More like if you contextualize the incidents of bicycles and pedestrians with cars, you might realize they're safer than you think. This is absolutely false for cars and pedestrians though in America at least.

[–] acosmichippo@lemmy.world 1 points 2 months ago (1 children)
[–] PeepinGoodArgs@reddthat.com 1 points 2 months ago (1 children)

Well, nothing is 100% safe, and we allow plenty of things that are demonstrably unsafe to continue. So if you compare bike-car collisions against say, firearm suicides in the US, you'll see that bike-car collisions aren't that bad.

The fundamental argument is that nothing is totally safe, but some things are safer than others.

[–] acosmichippo@lemmy.world 1 points 2 months ago (1 children)

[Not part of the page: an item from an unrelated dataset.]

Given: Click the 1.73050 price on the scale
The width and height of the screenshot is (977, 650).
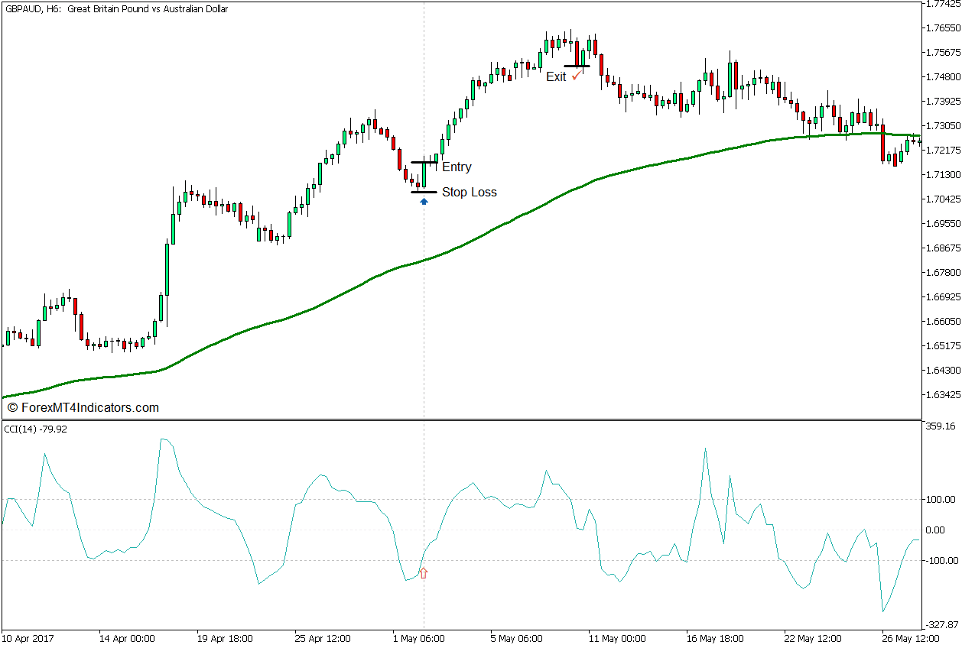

so by your logic since nothing is as bad as [choose any cause of death], we should just... give up on improving safety?

[–] PeepinGoodArgs@reddthat.com 1 points 2 months ago (1 children)

Does no threshold for the rate of any cause of death justify improving safety?

[–] acosmichippo@lemmy.world 1 points 2 months ago (1 children)

I legitimately don't understand your question. If you're asking if the cost to improve safety may be too great in some cases, yes that is true in some cases. But you haven't made that case in this specific instance yet.

[–] PeepinGoodArgs@reddthat.com 1 points 2 months ago

Well, you asked if I was arguing against improving safety when compared to fatality rates for any activity.

But for me to have made that argument, I'd have to have said that there is no rate of fatality that would justify improving safety. So, I was asking if you think that's true:

Does no threshold for the rate of any cause of death justify improving safety?

But I sucked at wording it clearly. That's on me.

In short, no, I'm not arguing that. Really, I was just clarifying what the person you responded to was saying. I'm not making an argument either way.

[–] WalrusDragonOnABike@lemmy.today 3 points 2 months ago (1 children)

Username checks out. If they weren't so awful, maybe people would care about defending them, but there's just all-around awful. They're uglier, harder to use, and seem to frequently get damaged (probably mostly from people trying to fight with them or just bending them out of the way because damaging them is worth it to avoid dealing with them...

[–] ContrarianTrail@lemm.ee 0 points 2 months ago (1 children)

There's always roller blinds for the ones among us to whom mini blinds are too difficult to use.

[–] FlyingSquid@lemmy.world 5 points 2 months ago (1 children)

Is it that they're "too difficult to use" or is it just that they're a pain in the ass? Because it's the latter in my experience.

[–] y0kai@lemmy.dbzer0.com 3 points 2 months ago (1 children)

In my experience, one begets the other.

It's a pain in the ass because its difficult to use. Or, at least more difficult than it needs to be.

[–] FlyingSquid@lemmy.world 4 points 2 months ago

Yeah, but they also break really easily, and then you have the fun of either trying to get the string fixed or back on the track or whatever or just replacing the whole thing.